::: PASSAGE TO READ

Some people take the view that railways should be a means to an end intended to be as efficient as possible (with some kind of definable objective means of assessing it), e.g. to remove the most car miles up to a certain level of subsidy...

...or whether the railway is an end in itself and is something that everyone should have local access to (regardless of whether the population density/ demand justifies it). And some people seem to have a funny idea about distribution of railway stations - it's apparently important to link a rural settlement with ten thousand people but people turn blind eyes to large urban areas where the nearest station is in the city centre (hence the obsession with places like Devon villages rather than, say, fifty thousand people living in Leith).

I believe that heavy rail is only one tool (and that it's a pretty blunt/ inflexible tool, best suited to the bulkiest flows). Brilliant at what it does best but it's one end of a toolbox that includes trams/ tram-trains/ coaches/ buses/ guided busways/ dial-a-ride minibuses.

Looking at the OP's example...

There are, as you'll be aware, many towns in the UK that are not served by railways. Leigh for example, Gosport, Skelmersdale, Washington, Ashington, Portishead, Clevedon as others

...Washington is the place that I know best - it's certainly a large place to be without a station but it's a difficult place to serve easily given how spread out the housing estates are - one station is still going to be a long way from most people - presumably it'd be on the Leamside line, so on the western fringes of the town - some distance from the Galleries and from Concord - requiring a bus or drive to the station (and Washington residents already have that facility with the Go Ahead 4 to Heworth Metro Station, as well as regular buses directly into central Newcastle).

::::::
::: DATASET ROWS

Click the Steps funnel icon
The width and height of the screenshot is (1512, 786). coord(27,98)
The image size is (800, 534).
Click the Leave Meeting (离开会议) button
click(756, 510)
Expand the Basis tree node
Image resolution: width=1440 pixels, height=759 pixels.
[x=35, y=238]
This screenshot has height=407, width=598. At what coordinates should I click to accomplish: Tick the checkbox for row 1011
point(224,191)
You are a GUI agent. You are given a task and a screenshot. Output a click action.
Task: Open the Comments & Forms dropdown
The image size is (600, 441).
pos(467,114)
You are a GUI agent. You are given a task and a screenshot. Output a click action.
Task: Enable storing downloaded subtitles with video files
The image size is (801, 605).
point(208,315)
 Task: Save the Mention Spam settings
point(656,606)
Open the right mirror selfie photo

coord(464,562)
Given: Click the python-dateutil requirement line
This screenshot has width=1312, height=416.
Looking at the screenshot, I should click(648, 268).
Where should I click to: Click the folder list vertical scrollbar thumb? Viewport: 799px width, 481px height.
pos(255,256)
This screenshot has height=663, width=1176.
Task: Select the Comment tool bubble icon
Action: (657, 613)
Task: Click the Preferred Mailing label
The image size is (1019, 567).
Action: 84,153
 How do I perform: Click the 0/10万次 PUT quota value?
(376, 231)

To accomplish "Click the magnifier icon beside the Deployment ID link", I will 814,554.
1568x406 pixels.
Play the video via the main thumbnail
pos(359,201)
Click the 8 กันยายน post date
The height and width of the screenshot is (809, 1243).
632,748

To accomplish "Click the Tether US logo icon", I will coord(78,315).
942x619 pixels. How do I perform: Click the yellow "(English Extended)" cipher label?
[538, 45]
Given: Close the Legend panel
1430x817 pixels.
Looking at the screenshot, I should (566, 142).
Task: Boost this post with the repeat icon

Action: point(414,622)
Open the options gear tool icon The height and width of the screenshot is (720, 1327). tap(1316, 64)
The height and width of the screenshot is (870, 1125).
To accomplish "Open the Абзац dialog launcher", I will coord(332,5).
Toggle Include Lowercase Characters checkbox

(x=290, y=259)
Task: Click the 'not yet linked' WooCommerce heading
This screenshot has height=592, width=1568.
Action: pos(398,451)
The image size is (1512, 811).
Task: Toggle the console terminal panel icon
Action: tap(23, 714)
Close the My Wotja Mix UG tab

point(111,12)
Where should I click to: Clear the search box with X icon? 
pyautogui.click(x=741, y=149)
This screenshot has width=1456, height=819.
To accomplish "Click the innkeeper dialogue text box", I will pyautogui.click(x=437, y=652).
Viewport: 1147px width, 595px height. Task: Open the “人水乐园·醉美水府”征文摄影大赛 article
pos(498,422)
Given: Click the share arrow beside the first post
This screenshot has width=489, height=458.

::::::

## JOB A
Write out a stretch of the railway post again, swapping "car miles" for "road miles": begin at the words that have "Some people take", and stop after "level of subsidy...".
## JOB B
Which UK towns does the railway post list as not served by railways?

## FINISHED ANSWER A
Some people take the view that railways should be a means to an end intended to be as efficient as possible (with some kind of definable objective means of assessing it), e.g. to remove the most road miles up to a certain level of subsidy...

## FINISHED ANSWER B
Leigh, Gosport, Skelmersdale, Washington, Ashington, Portishead, Clevedon